Computer Systems

Computers automate processes. Calculation processes. Payroll, missile trajectory. Now booking systems, online commerce, communication.

Many processes

Neural networks are very simple, but a neural net is useless without training data. Any programmer can write up a neural net program, the value is in the training data. Companies and organizations that have hoarded data can train neural nets. A trained neural net is an extremely valuable product.

The danger with AI is that a trained neural net despite being very expensive to build, is still cheaper than a trained person. That person may be many many times more complex and nuanced than a trained neural net, but if the job requires only a fraction of the full capabilities of a person the neural net can make that job obsolete. And unfortunately in this world, when someones career becomes obsolete, so does the person - even if a person is many times more complex and nuanced than an AI.

Jobs where the data "inputs" and "outputs" are already digitized will be the first to go. Google translate made a lot of "casual translation" extreemely cheap, but the next generation of neural nets will put professional translators out of a job within a few years.

Will programming become obsolete? Maybe some parts of it. But a large chunk of software is actually unrelated to programming. Gathering user requirements, understanding the business/data/process/system model in depth. Also often the requirements must be discovered since no one actually knows the requirements up front. It will be a long time before there is a way to write requirements in a way that an AI can understand. It will be a very long time before an AI is capable of working with a person to build requirements and iterate on a design. AI will find it very difficult to evolve a software product (just as people find it very difficult to do so).

But it's all about training data.
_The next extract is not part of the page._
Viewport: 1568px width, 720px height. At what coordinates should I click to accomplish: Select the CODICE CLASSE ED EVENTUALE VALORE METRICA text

Whoever is hoarding digitized "inputs" about the software development process itself may have an advantage. Github has hoarded source code and trained a model on it, but Copilot can't take user requirements and build a system. And it certainly can't slot into a startup, iterating on a product and refactoring until there is a market fit. Copilot is a neat trick but it is not the end of software development as a job by any reasonable definition.

But there is still opportunity. Atlassian has an extreemely large hoard of data about the communication between software teams and users/product managers. It may be possible for them to build an AI that can make predictions about the likelyhood of success of a project, given historical communication. But that is making a few very large assumptions: a) that companies will give permission for Atlassian to train on this data (if Atlassian even have it), b) that companies are willing or even aware about what constitutes a failed project and what doesn't (since a model would need this for training), c) that the data is not too "messy" (imagine a company wiki, full of outdated and sometimes plain wrong information). So while imaginable I think it is still highly unlikely that the data hoard Atlassian has can be used to train any model for the forseeable future.

Is there any data out there about the software development process that satisfies these criteria:

  • The data contains farily accurate information about what the model is trying to predict. If the model is trying to predict the potential failure of the software project, is that data actually recorded accurately somewhere digitally?
  • The "goal" of the model to is predict something concrete and measurable. If the model is trying to measure "happiness" of customers there are simply too many external factors. Think Facebook optimizing for "engagement" as a proxy for "interest" and the backlash against that. You might be able to build a model that is good at serving up clickbait, but that might not result in a product that people want to use.
  • There is a large enough corpus of data to effectively train a model.

Let's look at image-to-text software:

  • For a given image of text you have a digitized version of the same text, and the accuracy of a model can be easily tested.
  • The "goal" is also very clear: the digitized text must match as accurately as possible what the model spits out. Everyone unambigously wants that to be as accurate as possible and would benefit greatly from it being correct.
  • There is a hell of a lot of images of text that have already been converted into digitized text, so there is a very large corpus of training data.

Now "feed optimization" on social media:

  • For a given user you do not have much existing data on what was "good" for that person and it is very difficult to find that out.
  • The goal is very fuzzy so you reach for something like "engagement" or "clickbaity-ness" that is concrete but is unrelated to what is valuable for anyone.
  • There is unfortunately a lot of data which tricks you into thinking you have viable training data.

Unless your TikTok and you just make straight for "clickbaity-ness" as your primary objective and don't pretend your trying to make the world a better place.